On average, women waited more than 118 minutes before treatment began, compared with 106 minutes for men.
Patients of both sexes whose angioplasty began within 90 minutes of arrival at the hospital had a 50% lower risk of dying in the hospital than those who waited longer, said Dr. Moscucci, director of interventional cardiology at the University of Michigan Cardiovascular Center, Ann Arbor.
“Since there's been such a focus on angioplasty recently, we wondered whether the recommended door-to-balloon time of 90 minutes was still significant in terms of survival,” he said. “We found that it's still an important predictor of in-hospital mortality, and that perhaps we're not doing as well as we should.”
Women in the study were more than twice as likely as men to die in the hospital; their mortality rate was about 7%, compared with about 3% in men. When the investigators adjusted for the average older age of women and the higher frequency of comorbidities, they still found higher in-hospital mortality rates for women, Dr. Moscucci said.

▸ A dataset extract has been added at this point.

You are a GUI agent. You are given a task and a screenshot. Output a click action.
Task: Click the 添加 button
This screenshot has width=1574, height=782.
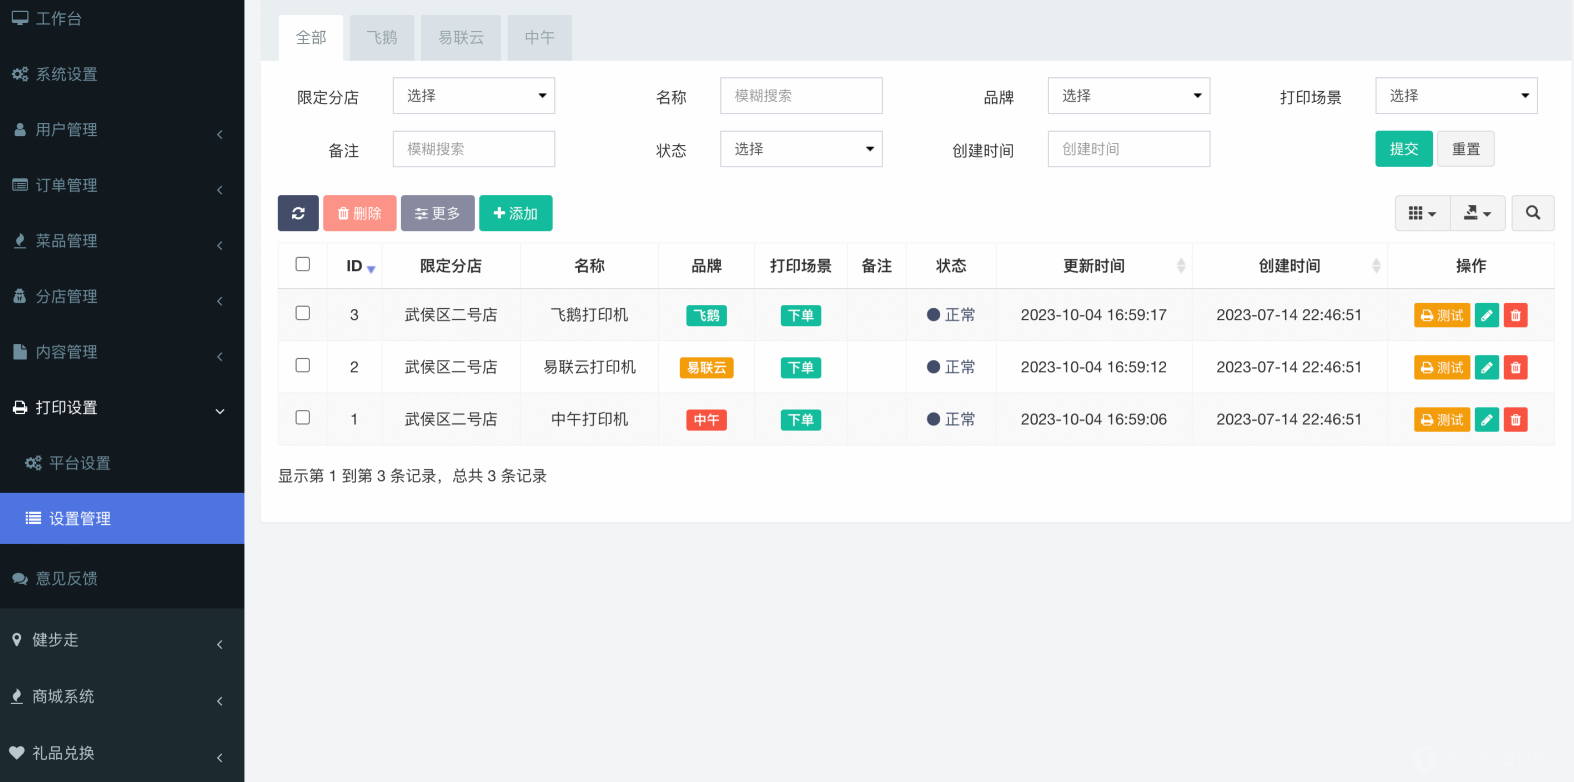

The gender-difference findings augment a growing body of research showing that women with heart attacks seek care later, present more often with atypical symptoms and comorbidities such as severe diabetes, and face delays in treatment, he said.
In addition to the greater delays in treatment, the Michigan study showed that it takes longer for women to get to an emergency department in the first place. Women reported that their symptoms started an average of 105 minutes before they got to the emergency department; the average time for men was 85 minutes.
Dr. Moscucci said that hospital procedures for activating cardiac catheterization labs vary significantly. Labs could be activated faster—which, along with faster diagnosis, would help hasten door-to-balloon times—if more ambulances had the capability to automatically read or transmit ECGs and if more hospitals allowed emergency physicians and not just cardiologists to activate the labs directly, he said.
A recent survey of more than 1,000 women older than 35 years showed that only 47% of women who had head, neck, back, and jaw pain—typical heart attack symptoms— would call their doctor, and just 35% would call 911 or visit an emergency department.
“Women and their families still need a great deal of education. Their symptoms can be very atypical—perhaps only weakness, difficulty breathing, or dizziness,” said Michael J. Bresler, M.D., professor of emergency medicine at Stanford (Calif.) University. Women in whom heart attack is diagnosed “should be rushed to the cath lab or quickly given a lytic drug if immediate catheterization isn't available,” he said.